§ **Stored data**:
_ _ _ _
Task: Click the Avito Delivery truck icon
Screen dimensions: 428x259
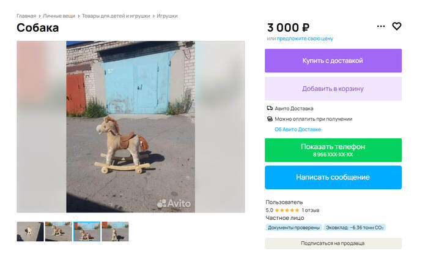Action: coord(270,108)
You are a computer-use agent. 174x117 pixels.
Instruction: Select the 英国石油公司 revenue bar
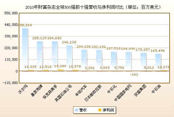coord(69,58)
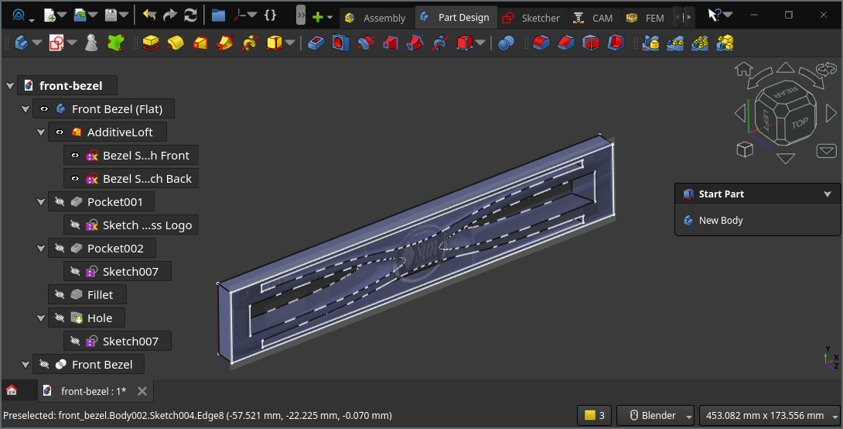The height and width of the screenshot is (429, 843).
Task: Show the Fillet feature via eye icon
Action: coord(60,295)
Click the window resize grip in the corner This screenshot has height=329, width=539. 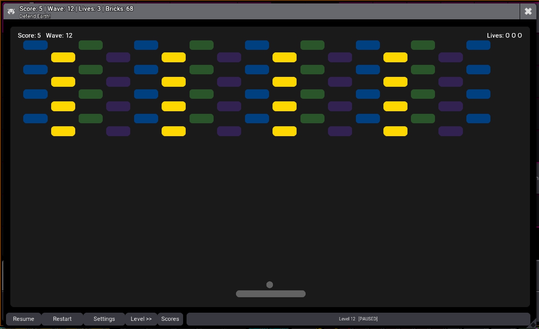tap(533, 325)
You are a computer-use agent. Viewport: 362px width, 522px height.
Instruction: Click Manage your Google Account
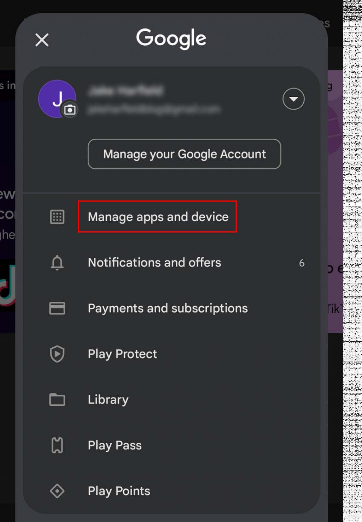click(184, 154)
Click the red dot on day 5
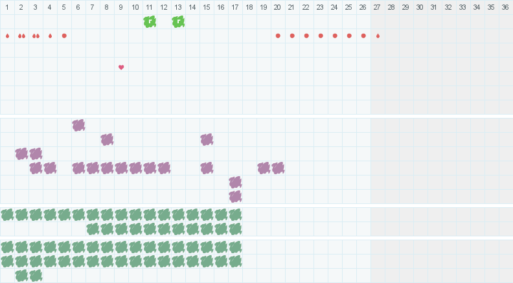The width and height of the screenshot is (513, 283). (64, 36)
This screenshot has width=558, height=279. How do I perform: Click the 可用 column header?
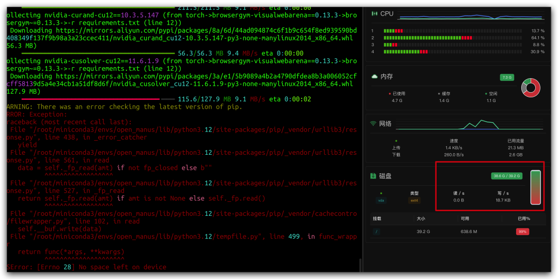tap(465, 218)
_ _ _ _
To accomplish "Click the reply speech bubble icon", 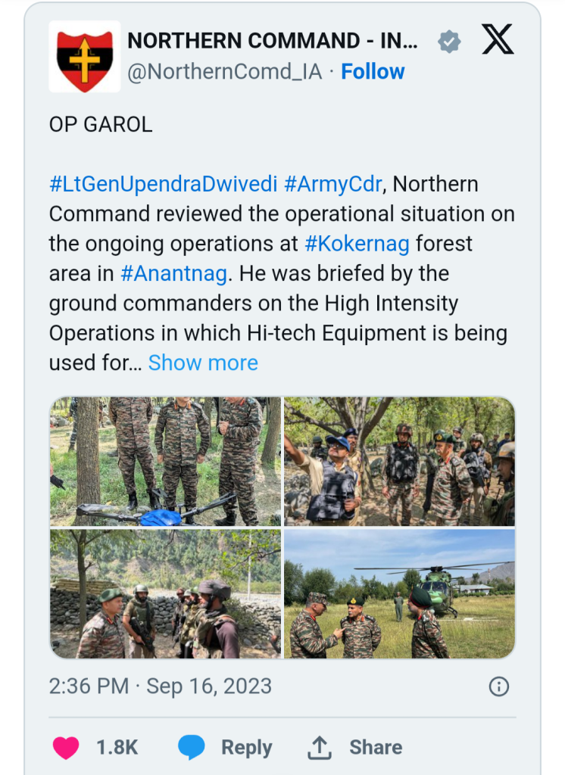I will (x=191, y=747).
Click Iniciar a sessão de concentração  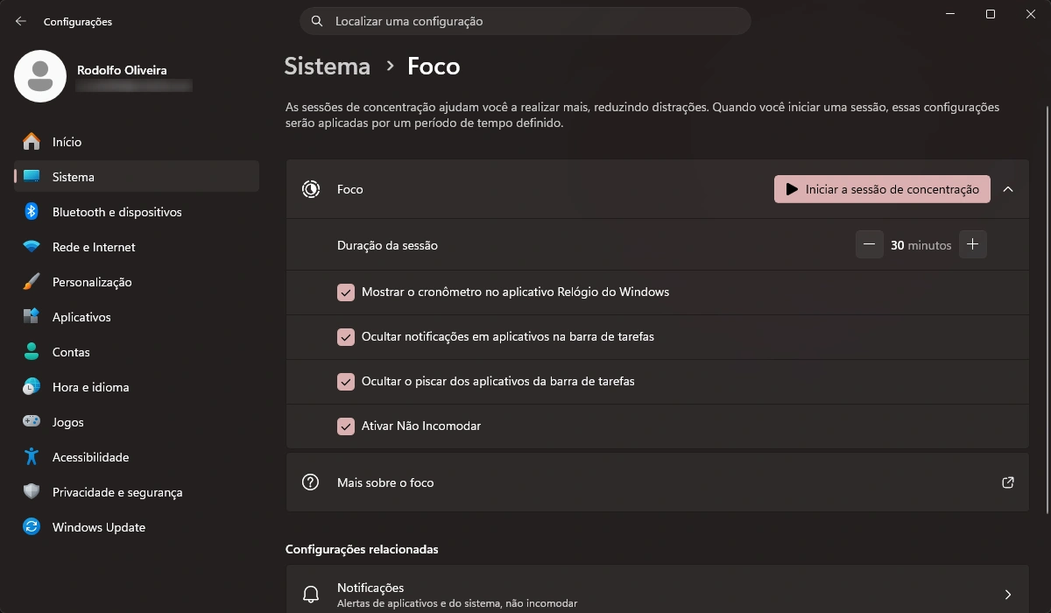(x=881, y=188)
_ _ _ _
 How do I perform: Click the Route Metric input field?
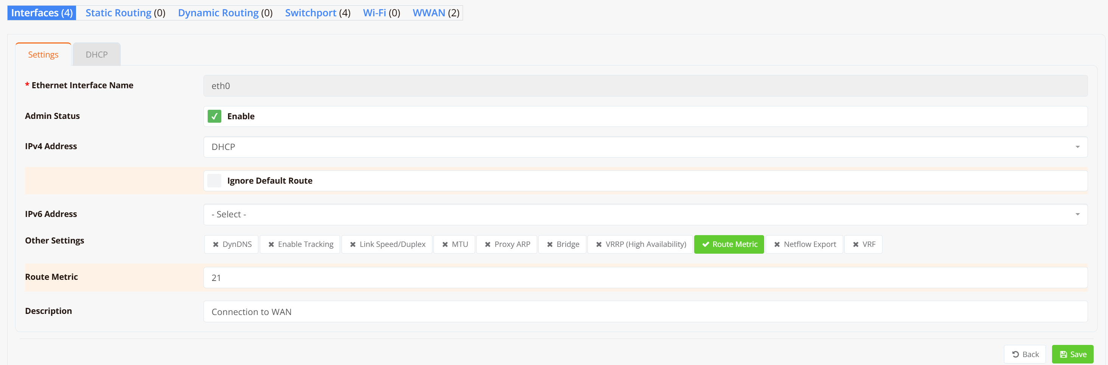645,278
_ _ _ _
§ **Task prompt**: Which lines of the entries above contain the word "computer"? Copy each of them.

§ **Answer space**:
You are a computer-use agent. 174x117 pixels.
You are a computer-use agent. Viewport: 362px width, 522px height.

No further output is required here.